A signal it was for Varun to assert his own claim to the Gandhi legacy. He was the son of Sanjay Gandhi and nothing more or less. In other words he was a fighter like his father. He had not crossed the Lakshman Rakha of decency and expected the same from his cousins. I learn that Varun is on pretty strong ground to overcome the Congress challenger Amita Singh, the wife of Sanjay Singh, the former Raja of Amethi and a Congress MP.
What I do recall though is that during the 1977 campaign Sanjay Gandhi’s was a hated name in these parts. I remember being told by rural folk of how they would get off buses and bullock carts two to three miles away from their villages, to walk back to their homes through farmlands. Why? To avoid ‘nasbandi’ decreed during the emergency by Sanjay.
Vindictiveness, if you ask me, is a trait the Gandhis have picked up from Indira who in her turn had become vengeful even when her father Jawaharlal was alive. The trait was developed in childhood when she came to suspect that this was so because the aunts looked down on Kamla, her mother, who came from a less affluent Delhi-based Kashmiri Pandit background, unlike the prosperous Nehrus of Allahabad.

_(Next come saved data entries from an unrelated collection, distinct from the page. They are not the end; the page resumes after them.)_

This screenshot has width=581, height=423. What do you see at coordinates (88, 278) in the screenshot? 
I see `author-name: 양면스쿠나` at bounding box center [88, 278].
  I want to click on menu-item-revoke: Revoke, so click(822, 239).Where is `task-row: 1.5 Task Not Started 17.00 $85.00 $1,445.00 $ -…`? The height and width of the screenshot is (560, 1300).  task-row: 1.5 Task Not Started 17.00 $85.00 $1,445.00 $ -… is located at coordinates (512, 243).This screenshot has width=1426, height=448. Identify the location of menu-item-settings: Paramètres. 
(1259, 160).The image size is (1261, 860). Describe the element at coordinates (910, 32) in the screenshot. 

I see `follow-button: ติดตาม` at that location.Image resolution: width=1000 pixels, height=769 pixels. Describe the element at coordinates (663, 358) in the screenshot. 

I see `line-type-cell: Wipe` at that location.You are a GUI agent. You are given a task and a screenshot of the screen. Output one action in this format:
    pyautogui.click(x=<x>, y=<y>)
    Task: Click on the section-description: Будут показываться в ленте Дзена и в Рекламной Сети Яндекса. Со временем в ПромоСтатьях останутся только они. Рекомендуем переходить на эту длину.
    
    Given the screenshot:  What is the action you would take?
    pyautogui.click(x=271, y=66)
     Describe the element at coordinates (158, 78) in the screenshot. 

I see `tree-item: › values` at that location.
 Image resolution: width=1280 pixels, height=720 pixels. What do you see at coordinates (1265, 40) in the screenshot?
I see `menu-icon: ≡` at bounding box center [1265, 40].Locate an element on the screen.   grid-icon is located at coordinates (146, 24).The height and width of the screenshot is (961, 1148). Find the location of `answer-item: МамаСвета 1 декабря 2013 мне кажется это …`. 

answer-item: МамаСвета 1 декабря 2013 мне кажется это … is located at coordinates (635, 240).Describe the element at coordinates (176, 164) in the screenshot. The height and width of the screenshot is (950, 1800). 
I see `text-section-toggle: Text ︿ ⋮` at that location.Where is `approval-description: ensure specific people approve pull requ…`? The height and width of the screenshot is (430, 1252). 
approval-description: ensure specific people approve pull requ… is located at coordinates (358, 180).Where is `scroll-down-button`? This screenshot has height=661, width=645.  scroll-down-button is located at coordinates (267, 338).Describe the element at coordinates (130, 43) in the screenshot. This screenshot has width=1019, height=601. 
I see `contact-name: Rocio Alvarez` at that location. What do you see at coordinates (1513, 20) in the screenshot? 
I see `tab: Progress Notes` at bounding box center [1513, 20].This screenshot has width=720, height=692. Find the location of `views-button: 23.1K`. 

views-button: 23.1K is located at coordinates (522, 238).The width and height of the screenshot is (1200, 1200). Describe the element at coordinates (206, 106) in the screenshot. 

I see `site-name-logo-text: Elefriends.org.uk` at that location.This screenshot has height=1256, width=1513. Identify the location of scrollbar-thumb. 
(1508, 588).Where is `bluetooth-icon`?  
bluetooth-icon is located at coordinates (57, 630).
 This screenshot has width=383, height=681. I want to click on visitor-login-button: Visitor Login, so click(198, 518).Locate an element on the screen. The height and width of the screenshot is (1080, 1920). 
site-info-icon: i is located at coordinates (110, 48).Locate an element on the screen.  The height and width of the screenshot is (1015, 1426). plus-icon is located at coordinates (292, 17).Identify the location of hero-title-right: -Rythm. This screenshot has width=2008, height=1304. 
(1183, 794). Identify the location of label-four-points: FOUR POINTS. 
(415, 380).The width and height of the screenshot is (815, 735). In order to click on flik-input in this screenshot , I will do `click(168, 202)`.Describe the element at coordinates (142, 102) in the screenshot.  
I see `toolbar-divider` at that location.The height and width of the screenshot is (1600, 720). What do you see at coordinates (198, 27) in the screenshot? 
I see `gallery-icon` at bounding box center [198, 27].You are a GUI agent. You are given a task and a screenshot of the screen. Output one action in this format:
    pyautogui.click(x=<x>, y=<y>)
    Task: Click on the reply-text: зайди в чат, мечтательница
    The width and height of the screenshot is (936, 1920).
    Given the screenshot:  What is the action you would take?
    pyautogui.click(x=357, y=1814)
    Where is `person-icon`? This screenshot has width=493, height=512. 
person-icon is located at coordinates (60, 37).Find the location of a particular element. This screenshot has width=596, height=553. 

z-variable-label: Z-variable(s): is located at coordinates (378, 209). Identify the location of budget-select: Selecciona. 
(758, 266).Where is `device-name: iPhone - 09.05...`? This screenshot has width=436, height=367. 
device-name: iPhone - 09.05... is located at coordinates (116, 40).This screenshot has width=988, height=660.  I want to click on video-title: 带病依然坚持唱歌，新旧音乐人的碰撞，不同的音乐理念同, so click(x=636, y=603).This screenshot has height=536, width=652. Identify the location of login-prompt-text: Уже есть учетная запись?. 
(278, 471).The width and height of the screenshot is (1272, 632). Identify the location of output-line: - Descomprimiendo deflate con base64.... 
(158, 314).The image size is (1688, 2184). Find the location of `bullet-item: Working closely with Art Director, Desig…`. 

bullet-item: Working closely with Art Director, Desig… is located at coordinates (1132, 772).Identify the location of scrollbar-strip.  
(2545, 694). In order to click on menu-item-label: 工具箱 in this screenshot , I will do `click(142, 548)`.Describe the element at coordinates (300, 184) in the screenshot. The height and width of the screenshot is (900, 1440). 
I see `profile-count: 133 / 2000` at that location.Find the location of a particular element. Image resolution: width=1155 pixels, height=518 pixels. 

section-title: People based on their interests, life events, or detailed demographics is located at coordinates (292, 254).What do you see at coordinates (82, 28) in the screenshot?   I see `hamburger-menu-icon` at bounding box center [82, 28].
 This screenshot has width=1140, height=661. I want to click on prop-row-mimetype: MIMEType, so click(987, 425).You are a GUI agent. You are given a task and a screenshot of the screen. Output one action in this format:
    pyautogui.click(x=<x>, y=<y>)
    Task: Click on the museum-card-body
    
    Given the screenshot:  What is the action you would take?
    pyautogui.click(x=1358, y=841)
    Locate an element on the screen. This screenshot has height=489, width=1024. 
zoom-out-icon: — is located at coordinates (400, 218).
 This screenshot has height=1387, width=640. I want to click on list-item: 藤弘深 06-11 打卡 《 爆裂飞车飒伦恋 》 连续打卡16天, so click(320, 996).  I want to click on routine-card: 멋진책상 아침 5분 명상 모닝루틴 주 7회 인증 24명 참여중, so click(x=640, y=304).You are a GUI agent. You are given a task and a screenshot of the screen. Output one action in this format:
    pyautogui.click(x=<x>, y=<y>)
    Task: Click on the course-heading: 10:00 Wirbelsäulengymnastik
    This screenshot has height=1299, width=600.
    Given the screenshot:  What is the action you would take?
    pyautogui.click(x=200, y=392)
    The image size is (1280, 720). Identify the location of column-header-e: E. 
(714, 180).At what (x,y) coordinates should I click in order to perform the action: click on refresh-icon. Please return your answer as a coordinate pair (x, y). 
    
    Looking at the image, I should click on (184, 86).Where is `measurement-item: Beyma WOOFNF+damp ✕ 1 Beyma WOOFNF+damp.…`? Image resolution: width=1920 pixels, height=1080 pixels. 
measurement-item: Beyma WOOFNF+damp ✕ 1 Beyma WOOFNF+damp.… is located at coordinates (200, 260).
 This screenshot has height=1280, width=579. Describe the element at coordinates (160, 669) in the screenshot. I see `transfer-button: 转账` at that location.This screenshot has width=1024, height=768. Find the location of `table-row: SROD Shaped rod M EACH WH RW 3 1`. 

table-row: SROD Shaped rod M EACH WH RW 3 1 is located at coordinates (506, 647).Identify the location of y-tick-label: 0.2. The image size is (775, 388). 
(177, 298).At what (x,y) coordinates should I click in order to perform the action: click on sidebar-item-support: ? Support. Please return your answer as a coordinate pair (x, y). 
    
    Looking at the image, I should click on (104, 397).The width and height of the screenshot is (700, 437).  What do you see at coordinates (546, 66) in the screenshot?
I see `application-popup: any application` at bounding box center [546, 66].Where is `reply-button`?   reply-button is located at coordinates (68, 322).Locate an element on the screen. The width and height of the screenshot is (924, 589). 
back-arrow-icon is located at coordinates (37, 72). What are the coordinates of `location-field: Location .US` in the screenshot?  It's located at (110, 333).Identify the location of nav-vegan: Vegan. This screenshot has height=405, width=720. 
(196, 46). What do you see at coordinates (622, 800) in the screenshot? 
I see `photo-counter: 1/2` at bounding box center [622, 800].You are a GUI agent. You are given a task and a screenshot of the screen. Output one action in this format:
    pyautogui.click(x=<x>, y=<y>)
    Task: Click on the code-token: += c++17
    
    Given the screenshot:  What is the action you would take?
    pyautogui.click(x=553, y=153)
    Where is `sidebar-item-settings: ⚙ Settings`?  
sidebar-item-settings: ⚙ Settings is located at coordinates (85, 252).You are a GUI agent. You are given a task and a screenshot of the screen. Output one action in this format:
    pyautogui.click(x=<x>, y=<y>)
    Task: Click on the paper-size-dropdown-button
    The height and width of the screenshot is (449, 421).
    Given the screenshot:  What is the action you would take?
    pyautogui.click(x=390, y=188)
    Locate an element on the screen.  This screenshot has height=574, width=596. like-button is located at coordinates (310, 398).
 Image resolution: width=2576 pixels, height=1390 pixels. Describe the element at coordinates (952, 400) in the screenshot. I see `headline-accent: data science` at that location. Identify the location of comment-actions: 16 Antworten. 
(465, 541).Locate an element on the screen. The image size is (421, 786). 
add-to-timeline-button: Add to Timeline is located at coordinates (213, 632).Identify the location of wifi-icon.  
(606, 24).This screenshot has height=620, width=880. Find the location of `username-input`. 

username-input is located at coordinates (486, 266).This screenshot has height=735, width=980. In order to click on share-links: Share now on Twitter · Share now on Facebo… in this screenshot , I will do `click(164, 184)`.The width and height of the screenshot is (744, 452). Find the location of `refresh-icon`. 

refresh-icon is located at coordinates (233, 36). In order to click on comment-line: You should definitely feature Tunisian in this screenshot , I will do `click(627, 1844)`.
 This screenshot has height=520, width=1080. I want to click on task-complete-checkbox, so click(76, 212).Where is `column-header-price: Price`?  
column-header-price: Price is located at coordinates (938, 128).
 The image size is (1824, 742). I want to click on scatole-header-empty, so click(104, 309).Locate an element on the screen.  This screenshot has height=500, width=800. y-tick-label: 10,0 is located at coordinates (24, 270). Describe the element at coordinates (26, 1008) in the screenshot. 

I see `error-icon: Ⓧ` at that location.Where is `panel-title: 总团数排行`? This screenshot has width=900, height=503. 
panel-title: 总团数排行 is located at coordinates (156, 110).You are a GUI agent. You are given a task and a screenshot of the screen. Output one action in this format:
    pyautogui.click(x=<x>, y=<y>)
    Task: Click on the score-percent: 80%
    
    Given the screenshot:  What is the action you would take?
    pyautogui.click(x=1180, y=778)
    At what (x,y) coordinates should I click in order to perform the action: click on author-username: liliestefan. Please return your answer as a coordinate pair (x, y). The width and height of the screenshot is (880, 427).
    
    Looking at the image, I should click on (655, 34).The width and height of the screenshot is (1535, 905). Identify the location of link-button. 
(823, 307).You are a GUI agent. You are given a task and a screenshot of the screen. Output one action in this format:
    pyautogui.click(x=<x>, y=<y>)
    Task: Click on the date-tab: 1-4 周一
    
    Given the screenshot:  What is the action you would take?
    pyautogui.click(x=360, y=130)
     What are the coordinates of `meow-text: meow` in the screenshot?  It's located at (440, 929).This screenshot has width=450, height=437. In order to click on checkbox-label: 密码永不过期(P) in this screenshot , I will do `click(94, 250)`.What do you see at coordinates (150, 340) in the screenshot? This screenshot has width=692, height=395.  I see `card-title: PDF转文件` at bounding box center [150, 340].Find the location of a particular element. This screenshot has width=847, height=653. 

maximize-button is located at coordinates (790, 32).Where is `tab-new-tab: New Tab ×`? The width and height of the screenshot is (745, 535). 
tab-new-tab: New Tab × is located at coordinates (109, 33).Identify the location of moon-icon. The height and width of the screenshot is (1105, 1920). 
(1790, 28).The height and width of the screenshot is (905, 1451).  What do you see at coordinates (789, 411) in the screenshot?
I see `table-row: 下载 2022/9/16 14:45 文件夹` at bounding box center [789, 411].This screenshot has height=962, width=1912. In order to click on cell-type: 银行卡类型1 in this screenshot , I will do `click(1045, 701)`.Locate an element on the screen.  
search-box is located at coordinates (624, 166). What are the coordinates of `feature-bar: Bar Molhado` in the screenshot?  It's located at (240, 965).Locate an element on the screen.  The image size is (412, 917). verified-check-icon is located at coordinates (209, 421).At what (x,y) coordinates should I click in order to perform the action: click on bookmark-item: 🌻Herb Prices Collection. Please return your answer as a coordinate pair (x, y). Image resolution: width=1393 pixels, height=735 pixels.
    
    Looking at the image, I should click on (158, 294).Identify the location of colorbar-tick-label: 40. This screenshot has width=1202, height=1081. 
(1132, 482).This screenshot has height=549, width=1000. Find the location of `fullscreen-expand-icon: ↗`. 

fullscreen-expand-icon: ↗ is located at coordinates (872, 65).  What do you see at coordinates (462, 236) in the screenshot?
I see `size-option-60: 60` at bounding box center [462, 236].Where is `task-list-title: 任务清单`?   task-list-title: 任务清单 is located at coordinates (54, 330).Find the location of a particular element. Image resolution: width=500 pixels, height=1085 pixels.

This wasn’t exactly a baseless impression, for Kamla did feel a bit isolated in the Nehru household and had confided her feelings to Jaya Prakash’s wife, Prabhawati Devi. I got further confirmation of the “vindictive” part a few years later when I called on an ailing Vijaylakshmi Pandit at her Dehra Dun home.
She, a chatty, elegant old lady, was wheeled into the room by her daughter Chandralekha; still very charming and blessed with beautiful voice and unbounded style. “Y’know Bhai had told me many, many years ago to have a place of my own”. “Nan (that’s how Jawaharlal addressed her), you better leave Delhi, set up home elsewhere, they won’t let you live in peace after I am gone……”  Indu had ‘of course’ rarely shown any affection for her and during her Prime Ministerial years; the proclamation of Emergency distanced her even further from her niece. The upshot was that Nehru’s sister, the first chairperson of the United Nations, Ambassador to Washington and Moscow and High Commissioner in London, died almost unsung when her time was up. Indira had not forgiven her. Just as she had not forgiven many politicians, bureaucrats and soldiers who dared cross her path. So be prepared for yet another battle – that of the younger Gandhis, once the dust has settled on the outcome of the 2014 elections.